= AUFGABEN =
**a)** Welche Arten von Filmen nennt der Text über Elvira Notari? Zähle alle auf.
**b)** Gib aus dem Text über Elvira Notari die Stelle zwischen „Echoes of Parthenope: Elvira“ und „zumindest vernachlässigt worden.“ einschließlich wortgetreu aus.

= LESETEXT =

....

Notari foto

Interdisziplinäres Symposium, Goethe-­‐Universität Frankfurt am Main, 17.–19. Dezember 2017

Echoes of Parthenope: Elvira Notari’s Cinema and Neapolitan Popular Culture

Elvira Notari, die erste italienische Filmemacherin, arbeitete zwischen 1906 und 1930 in Neapel, wo sie gemeinsam mit ihrem Ehemann Nicola Notari die Produktionsfirma Dora Film führte. Sie verfasste die Drehbücher, führte Regie und produzierte an die sechzig Spielfilme und rund einhundert Dokumentationen und Kurzfilme. Ihre Filme sind allerdings – was angesichts der Überlieferungslage des frühen Kinos nicht ungewöhnlich ist – fast alle verloren gegangen. Elvira Notari und auch ihre Filme sind daher von der Filmgeschichtsschreibung lange vergessen oder zumindest vernachlässigt worden.

....

= DATENAUSZUG =
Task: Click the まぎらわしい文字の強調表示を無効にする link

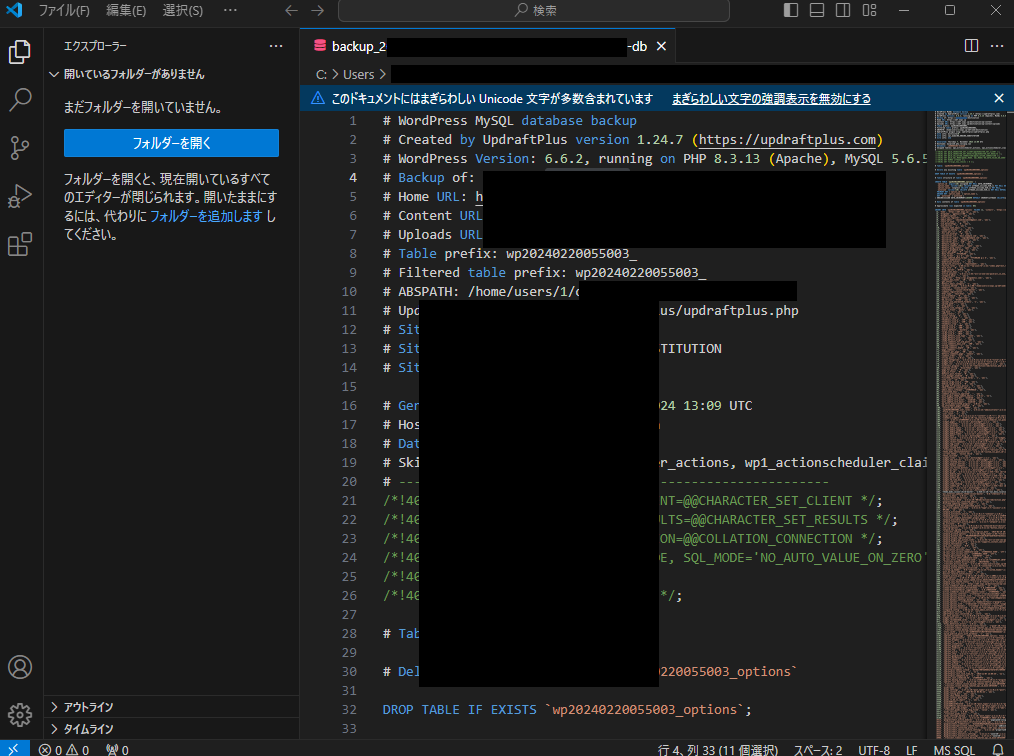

....

= LÖSUNGEN IN REIHENFOLGE =
**a)** Spielfilme, Dokumentationen, Kurzfilme

**b)**
Echoes of Parthenope: Elvira Notari’s Cinema and Neapolitan Popular Culture

Elvira Notari, die erste italienische Filmemacherin, arbeitete zwischen 1906 und 1930 in Neapel, wo sie gemeinsam mit ihrem Ehemann Nicola Notari die Produktionsfirma Dora Film führte. Sie verfasste die Drehbücher, führte Regie und produzierte an die sechzig Spielfilme und rund einhundert Dokumentationen und Kurzfilme. Ihre Filme sind allerdings – was angesichts der Überlieferungslage des frühen Kinos nicht ungewöhnlich ist – fast alle verloren gegangen. Elvira Notari und auch ihre Filme sind daher von der Filmgeschichtsschreibung lange vergessen oder zumindest vernachlässigt worden.